[Stored data]
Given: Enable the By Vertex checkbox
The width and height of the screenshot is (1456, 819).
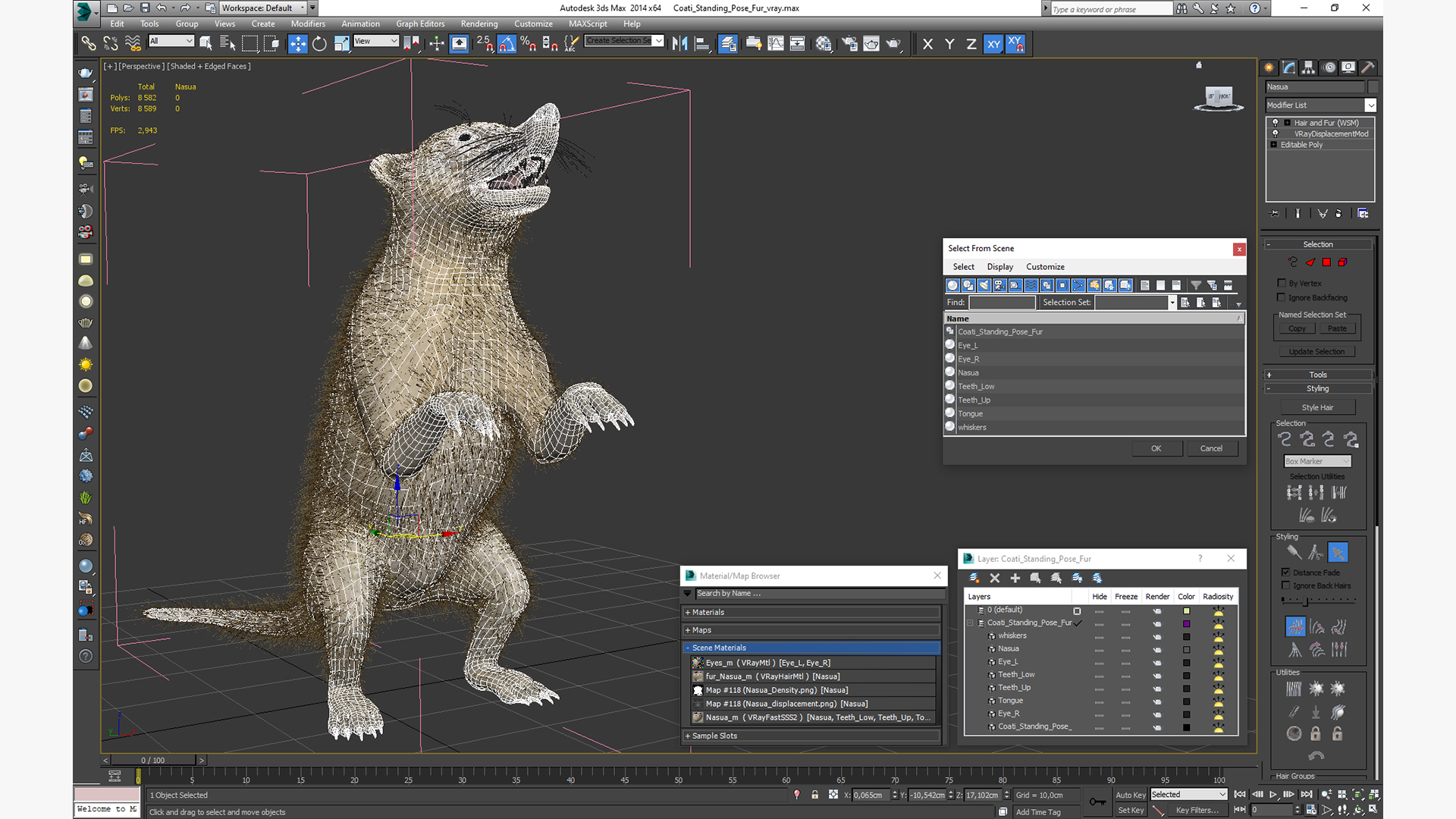Looking at the screenshot, I should (x=1282, y=283).
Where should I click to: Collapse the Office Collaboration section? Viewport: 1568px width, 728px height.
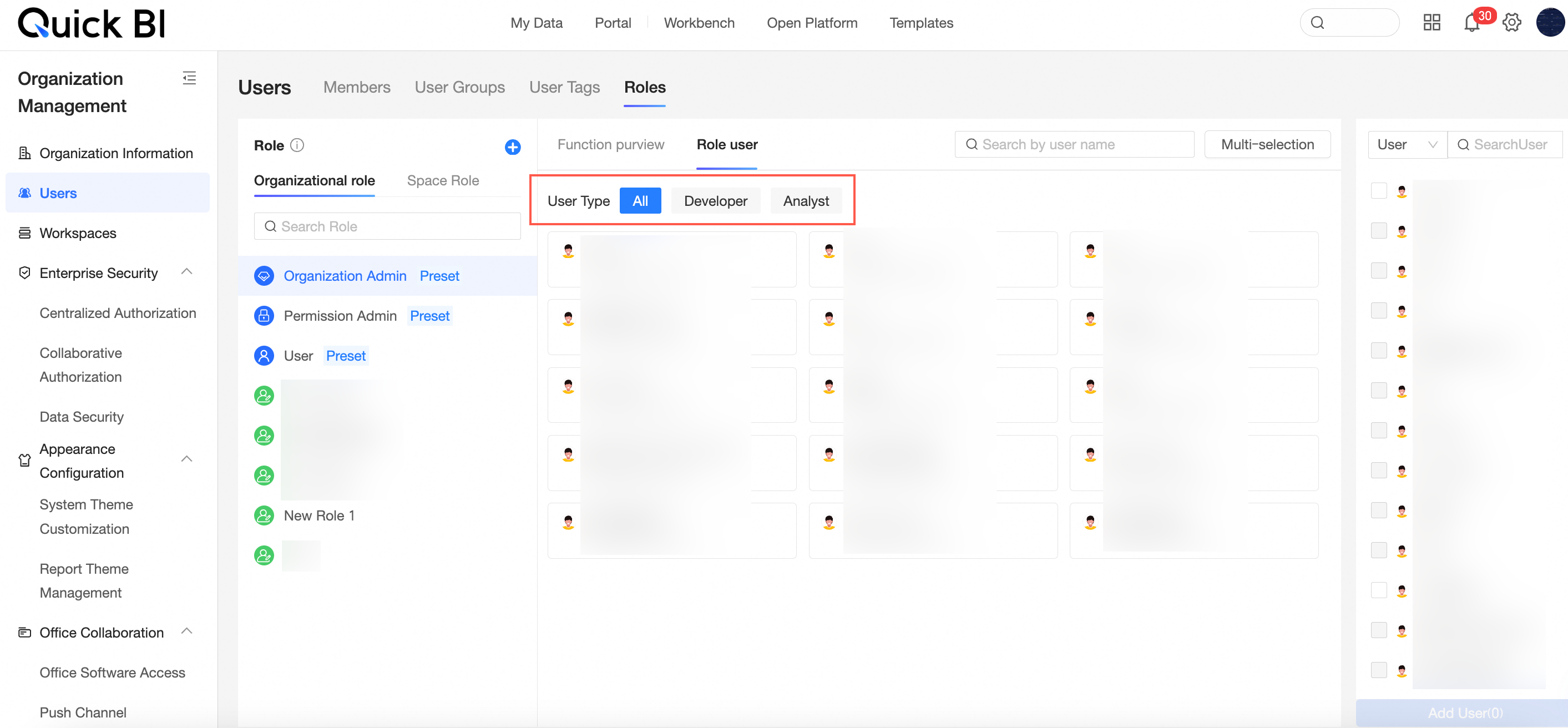tap(187, 631)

[Task requirements] Give every line of the listing above again, exactly, with no images.

[Task solution]
Given: Enable the By Vertex checkbox
The width and height of the screenshot is (1456, 819).
Looking at the screenshot, I should (x=1282, y=283).
Where should I click to: Collapse the Office Collaboration section? Viewport: 1568px width, 728px height.
tap(187, 631)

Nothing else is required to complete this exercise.